Bolivia Moves Toward the Elimination of Four Taxes: Implications for Businesses, High-Net-Worth Individuals, and the Financial System
As part of a broader economic package aimed at reorienting fiscal policy, revitalizing economic activity, and rebuilding private-sector confidence, the Bolivian Government has submitted to the Legislative Assembly a set of bills seeking to eliminate four significant taxes: the Wealth Tax (IGF), the Financial Transactions Tax (ITF), the Gaming Tax applicable to promotional activities, and the Corporate Promotions Tax (IJP).
This initiative accompanies other recently announced measures, including a 30% reduction in public spending and the accelerated payment of outstanding government obligations. Together, these actions send a clear signal of stability, tax simplification, and openness to investment.
A Non-Retroactive Tax Change
As outlined in the analysis shared by CRF ROJAS, the repeal of these taxes will not be retroactive. This means:
- prior tax debts will not be extinguished;
- ongoing audits will not be closed; and
- if the repeal is not enacted before December 31, the Wealth Tax (IGF) must still be declared for fiscal year 2025.
From a legal and operational standpoint, companies and taxpayers must continue complying with all obligations accrued up to the date the reforms enter into force.
- Wealth Tax (IGF): The End of a Controversial Levy
The Wealth Tax —introduced in 2020 and applied to roughly 225 taxpayers— generated modest revenue but had a substantial impact on wealth-planning strategies.
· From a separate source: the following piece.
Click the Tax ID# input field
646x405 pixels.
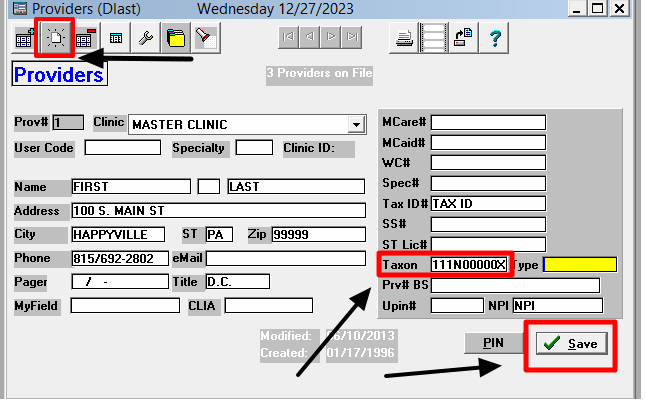pyautogui.click(x=488, y=203)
It triggered various defensive measures, including:
- gifts and early transfers of inheritance (anticipos de legítima),
- domestic and international trust structures,
- corporate reorganizations,
- changes in tax residency.
In parallel, the National Tax Service (SIN) strengthened its audit capabilities, cross-checking information with property registries, notaries, municipalities, and even livestock-related sanitary records. Administrative and judicial decisions later required that equity holdings be valued at their proportional net equity value, significantly increasing the taxable base for many individuals.
Implications of Its Elimination
According to the original analysis:
- past obligations remain in force;
- unwinding trusts or reorganizing assets may trigger audits for tax years 2020–2024;
- early inheritance transfers remain subject to departmental taxes.
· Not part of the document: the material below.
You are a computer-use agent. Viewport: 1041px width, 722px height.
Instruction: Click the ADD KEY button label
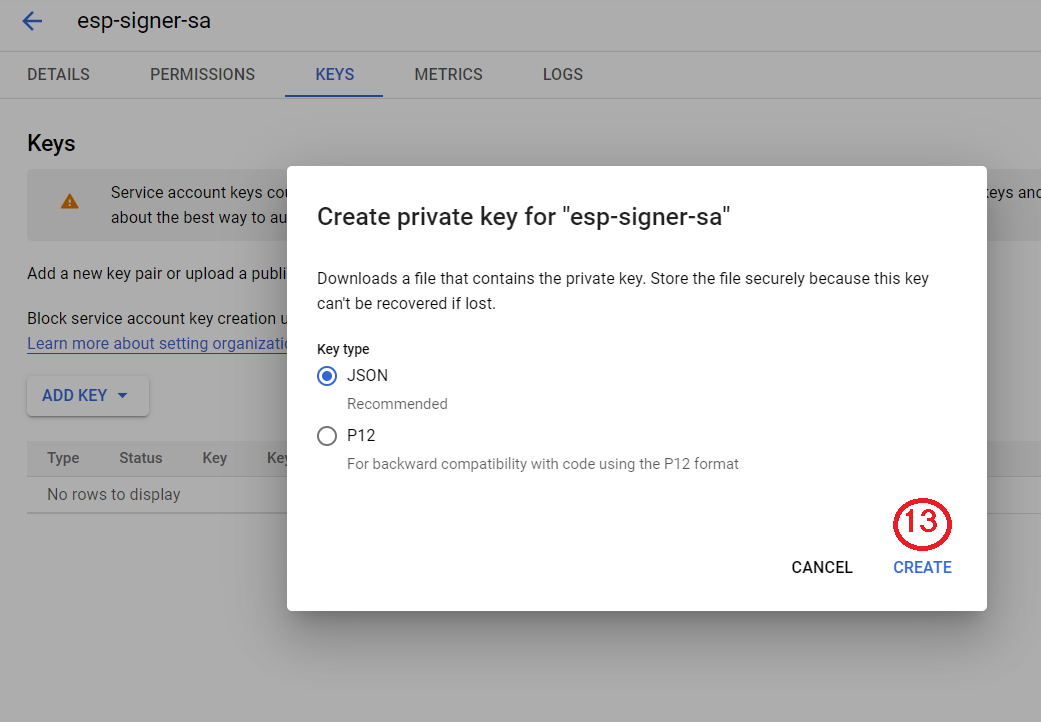click(x=74, y=396)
For complex asset structures, this transition calls for preventive audits and updated documentation.
- Elimination of the Financial Transactions Tax (ITF): Impact on Banking, Fintech, and Corporations
Repealing the ITF would have immediate effects on reducing operational costs across multiple sectors, including:
- banking and financial services,
- corporate treasury operations,
- importers and exporters,
- fintech companies handling payments and fund movements.
The elimination of the ITF creates opportunities to:
- restructure cash-pooling models,
- renegotiate financing lines,
- redesign internal liquidity-management systems,
- adjust commercial contracts where ITF costs were previously passed on.
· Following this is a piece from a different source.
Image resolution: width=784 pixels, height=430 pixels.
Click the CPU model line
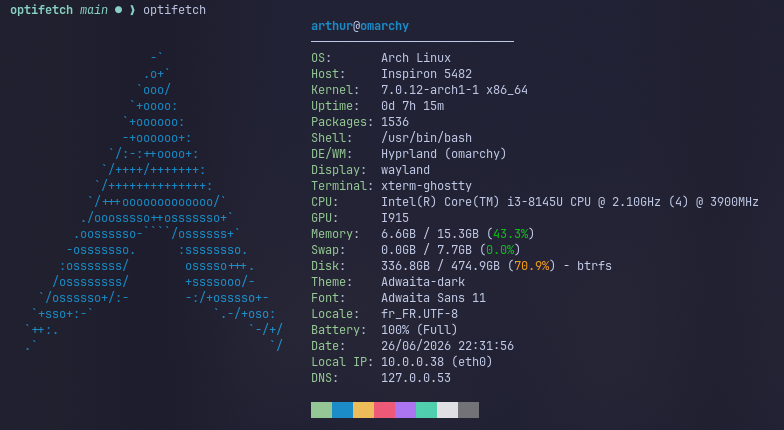(570, 202)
Given the central role of the ITF in automated banking processes, its repeal would reduce transaction costs and increase financial flexibility for businesses with high-volume cash flows.
- End of the Tax on Sweepstakes and Promotional Campaigns
Removing the tax applicable to sweepstakes, contests, and promotional campaigns will reduce operational burdens for sectors such as:
- retail and consumer goods,
- telecommunications,
- digital marketing,
- fintech platforms linked to promotional activities.
However, despite the repeal of the tax, several obligations remain fully in force:
- transparency requirements,
- approved terms and conditions,
- sector-specific regulatory controls.
For companies relying heavily on seasonal or large-scale promotions, this change offers meaningful financial and administrative relief.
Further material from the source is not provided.